Raising a child with Cerebral Palsy can feel overwhelming. When my parents began that journey over 40 years ago, they were given very little information. Of course, the medical professionals shared their views on what they thought my future might look like, and it has to be said, their predictions were fairly bleak. Mum and Dad had no choice but to take one day at a time, learning as they went.
As it turns out, although Cerebral Palsy has presented its challenges, it hasn’t stopped me from living a full and fulfilling life.
What Cerebral Palsy is actually like
That’s why I’ve decided to write a book for parents raising a child with Cerebral Palsy.
Much of the information available to parents focuses on therapies, equipment and appointments. It’s practical information, and it’s important. But it doesn’t tell parents what it’s actually like to live with Cerebral Palsy. It doesn’t explain how CP feels, how it affects everyday life, or what might still be possible for their child.

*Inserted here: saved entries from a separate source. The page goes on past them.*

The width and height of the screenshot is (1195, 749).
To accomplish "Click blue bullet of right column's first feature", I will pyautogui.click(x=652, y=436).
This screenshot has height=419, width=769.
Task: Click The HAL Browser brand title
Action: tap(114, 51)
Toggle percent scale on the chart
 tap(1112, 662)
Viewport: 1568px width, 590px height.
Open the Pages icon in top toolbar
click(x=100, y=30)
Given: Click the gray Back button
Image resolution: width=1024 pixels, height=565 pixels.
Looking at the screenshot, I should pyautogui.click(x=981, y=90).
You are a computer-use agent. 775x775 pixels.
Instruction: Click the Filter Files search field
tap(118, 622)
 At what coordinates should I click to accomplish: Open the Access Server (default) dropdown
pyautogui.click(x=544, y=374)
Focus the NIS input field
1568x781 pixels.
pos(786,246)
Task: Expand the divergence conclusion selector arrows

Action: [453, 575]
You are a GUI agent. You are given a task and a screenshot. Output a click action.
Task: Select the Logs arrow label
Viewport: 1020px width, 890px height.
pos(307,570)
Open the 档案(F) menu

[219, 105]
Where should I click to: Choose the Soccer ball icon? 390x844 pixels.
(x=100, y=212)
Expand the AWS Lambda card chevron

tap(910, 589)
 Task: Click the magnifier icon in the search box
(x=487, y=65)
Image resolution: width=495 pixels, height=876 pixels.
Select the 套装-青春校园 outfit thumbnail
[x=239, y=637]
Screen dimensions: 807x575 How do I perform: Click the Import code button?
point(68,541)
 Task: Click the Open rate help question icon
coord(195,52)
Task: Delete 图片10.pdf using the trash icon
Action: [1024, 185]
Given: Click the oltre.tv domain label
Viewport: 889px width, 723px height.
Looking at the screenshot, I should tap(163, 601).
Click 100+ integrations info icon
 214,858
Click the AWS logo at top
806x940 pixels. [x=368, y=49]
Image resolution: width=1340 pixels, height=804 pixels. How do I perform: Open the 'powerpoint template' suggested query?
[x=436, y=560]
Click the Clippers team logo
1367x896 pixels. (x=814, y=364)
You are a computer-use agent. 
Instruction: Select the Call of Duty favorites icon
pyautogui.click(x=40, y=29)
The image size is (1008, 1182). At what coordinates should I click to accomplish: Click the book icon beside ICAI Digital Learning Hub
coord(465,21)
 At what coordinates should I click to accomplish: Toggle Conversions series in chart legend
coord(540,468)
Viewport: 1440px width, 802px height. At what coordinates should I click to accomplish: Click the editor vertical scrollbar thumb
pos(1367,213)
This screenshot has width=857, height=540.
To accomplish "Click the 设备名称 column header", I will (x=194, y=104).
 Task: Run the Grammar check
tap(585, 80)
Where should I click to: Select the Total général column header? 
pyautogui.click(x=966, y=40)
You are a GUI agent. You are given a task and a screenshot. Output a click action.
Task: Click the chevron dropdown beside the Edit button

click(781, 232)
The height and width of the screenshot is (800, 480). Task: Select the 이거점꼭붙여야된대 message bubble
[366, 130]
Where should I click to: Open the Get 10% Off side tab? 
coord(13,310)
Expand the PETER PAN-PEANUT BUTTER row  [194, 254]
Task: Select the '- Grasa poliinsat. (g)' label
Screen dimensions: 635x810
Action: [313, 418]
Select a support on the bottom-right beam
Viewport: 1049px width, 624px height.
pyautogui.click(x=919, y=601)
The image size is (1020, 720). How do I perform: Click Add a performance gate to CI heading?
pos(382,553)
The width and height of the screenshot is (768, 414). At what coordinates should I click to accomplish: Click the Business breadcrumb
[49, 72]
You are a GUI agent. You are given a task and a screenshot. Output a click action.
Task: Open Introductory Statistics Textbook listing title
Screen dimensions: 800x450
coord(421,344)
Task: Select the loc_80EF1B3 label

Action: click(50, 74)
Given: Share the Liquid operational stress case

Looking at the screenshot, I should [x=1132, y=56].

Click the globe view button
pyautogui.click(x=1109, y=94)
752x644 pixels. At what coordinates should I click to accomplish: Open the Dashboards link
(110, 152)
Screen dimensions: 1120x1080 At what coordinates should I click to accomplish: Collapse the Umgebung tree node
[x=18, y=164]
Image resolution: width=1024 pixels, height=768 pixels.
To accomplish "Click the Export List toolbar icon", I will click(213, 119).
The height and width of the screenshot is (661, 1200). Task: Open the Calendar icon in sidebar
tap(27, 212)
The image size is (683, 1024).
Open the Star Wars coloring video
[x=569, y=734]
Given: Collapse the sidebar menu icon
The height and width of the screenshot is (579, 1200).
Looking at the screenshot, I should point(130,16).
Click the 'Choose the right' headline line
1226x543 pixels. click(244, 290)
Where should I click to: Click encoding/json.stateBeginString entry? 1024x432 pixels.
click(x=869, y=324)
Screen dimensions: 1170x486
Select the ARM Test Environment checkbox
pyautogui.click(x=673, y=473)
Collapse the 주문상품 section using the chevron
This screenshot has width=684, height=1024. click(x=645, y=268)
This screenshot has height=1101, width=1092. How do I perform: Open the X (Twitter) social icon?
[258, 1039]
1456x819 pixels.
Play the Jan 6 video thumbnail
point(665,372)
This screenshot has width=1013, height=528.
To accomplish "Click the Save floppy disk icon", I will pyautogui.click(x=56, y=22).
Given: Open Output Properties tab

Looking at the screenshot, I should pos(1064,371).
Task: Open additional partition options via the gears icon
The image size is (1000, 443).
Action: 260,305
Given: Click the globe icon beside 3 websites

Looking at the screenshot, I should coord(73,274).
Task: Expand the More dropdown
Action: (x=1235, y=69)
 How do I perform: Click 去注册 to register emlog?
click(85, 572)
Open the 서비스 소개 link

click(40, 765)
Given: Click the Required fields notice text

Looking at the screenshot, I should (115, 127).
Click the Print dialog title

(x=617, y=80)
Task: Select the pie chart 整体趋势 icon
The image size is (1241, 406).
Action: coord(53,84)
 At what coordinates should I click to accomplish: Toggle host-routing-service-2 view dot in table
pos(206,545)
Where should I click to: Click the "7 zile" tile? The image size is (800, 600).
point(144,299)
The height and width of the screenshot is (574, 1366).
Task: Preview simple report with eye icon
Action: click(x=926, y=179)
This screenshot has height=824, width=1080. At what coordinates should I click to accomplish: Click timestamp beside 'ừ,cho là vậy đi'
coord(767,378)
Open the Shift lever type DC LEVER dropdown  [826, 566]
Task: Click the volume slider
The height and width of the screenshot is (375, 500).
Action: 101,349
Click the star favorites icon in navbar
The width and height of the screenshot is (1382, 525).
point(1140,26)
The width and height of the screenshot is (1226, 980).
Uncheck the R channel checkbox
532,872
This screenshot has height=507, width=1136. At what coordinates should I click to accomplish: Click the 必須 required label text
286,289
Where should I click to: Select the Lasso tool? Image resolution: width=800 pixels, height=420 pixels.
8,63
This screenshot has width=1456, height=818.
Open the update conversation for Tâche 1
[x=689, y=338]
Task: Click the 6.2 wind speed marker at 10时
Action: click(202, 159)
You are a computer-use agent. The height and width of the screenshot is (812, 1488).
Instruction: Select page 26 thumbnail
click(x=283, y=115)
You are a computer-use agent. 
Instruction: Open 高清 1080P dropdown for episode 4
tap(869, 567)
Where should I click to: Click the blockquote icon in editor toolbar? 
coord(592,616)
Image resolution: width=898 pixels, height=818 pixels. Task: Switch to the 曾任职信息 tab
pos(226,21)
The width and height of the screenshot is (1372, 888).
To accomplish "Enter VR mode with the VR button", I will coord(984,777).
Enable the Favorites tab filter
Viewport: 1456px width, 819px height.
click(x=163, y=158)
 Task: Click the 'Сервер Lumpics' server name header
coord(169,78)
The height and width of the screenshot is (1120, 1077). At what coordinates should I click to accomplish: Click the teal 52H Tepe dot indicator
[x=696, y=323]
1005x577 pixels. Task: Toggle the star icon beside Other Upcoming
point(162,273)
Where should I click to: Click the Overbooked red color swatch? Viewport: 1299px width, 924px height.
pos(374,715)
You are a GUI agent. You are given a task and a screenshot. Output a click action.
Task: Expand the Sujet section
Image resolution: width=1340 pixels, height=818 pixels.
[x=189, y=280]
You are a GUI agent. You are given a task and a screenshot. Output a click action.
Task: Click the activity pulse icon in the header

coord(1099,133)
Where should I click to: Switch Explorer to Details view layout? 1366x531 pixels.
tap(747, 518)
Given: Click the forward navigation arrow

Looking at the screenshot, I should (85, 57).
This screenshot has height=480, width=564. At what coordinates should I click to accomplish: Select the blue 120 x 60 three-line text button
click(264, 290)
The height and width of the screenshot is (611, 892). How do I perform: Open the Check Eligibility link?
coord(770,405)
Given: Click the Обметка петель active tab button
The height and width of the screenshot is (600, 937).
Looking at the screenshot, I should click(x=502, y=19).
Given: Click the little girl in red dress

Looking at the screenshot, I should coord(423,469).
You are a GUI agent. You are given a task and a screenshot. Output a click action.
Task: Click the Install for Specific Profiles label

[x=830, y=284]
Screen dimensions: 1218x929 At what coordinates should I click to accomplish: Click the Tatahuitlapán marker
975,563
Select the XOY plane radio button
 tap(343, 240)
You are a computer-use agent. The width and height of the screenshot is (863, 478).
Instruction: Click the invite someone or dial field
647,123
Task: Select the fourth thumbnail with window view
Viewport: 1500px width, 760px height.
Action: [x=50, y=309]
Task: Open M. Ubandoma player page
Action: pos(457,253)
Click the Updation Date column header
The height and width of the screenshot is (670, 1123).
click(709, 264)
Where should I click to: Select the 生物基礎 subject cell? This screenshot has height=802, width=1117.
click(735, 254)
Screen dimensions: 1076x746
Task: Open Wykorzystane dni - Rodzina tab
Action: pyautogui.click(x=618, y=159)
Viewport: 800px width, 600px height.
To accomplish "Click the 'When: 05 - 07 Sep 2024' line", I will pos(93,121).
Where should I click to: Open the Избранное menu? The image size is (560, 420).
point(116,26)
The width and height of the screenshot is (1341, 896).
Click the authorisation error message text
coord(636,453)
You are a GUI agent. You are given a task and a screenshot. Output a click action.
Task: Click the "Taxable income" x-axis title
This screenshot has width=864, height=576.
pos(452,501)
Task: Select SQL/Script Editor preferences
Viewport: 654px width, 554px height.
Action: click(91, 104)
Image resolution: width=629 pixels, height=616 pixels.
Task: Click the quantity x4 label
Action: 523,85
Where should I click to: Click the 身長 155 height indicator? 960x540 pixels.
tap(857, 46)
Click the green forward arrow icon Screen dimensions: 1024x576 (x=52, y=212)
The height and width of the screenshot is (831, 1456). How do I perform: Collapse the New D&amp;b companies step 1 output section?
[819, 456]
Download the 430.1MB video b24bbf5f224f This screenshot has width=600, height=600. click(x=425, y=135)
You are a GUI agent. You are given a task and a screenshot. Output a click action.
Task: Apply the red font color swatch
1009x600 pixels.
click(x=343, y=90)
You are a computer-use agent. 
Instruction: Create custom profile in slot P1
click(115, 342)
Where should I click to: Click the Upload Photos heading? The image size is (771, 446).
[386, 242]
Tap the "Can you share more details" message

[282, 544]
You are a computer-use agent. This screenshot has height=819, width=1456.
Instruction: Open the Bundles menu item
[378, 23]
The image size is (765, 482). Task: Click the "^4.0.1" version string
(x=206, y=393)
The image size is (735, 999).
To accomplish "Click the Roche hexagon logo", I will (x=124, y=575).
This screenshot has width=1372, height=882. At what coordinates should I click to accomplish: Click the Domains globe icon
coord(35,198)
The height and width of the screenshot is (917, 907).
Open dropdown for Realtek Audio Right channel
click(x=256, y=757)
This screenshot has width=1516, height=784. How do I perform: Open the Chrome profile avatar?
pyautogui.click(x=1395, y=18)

Receiving a diagnosis of Cerebral Palsy is frightening. The information can feel overwhelming, and the uncertainty about the future can be one of the hardest parts.
Not a medical textbook
This book won’t be a medical textbook or a guide to choosing the right therapies. Instead, it will offer the perspective of an adult who has lived with Cerebral Palsy for more than 40 years. I’ll share what everyday life is really like, the challenges I’ve faced, the lessons I’ve learned, and the experiences that have shaped who I am.
It will be honest. Sometimes difficult. I hope it will reassure parents, offer hope, and help ease some of the fear that so often comes with a diagnosis. Above all, I want it to be practical, heartfelt and real—not medical or clinical.
If it helps just one parent look beyond the diagnosis and see the possibilities ahead for their child, then it will have been worth writing.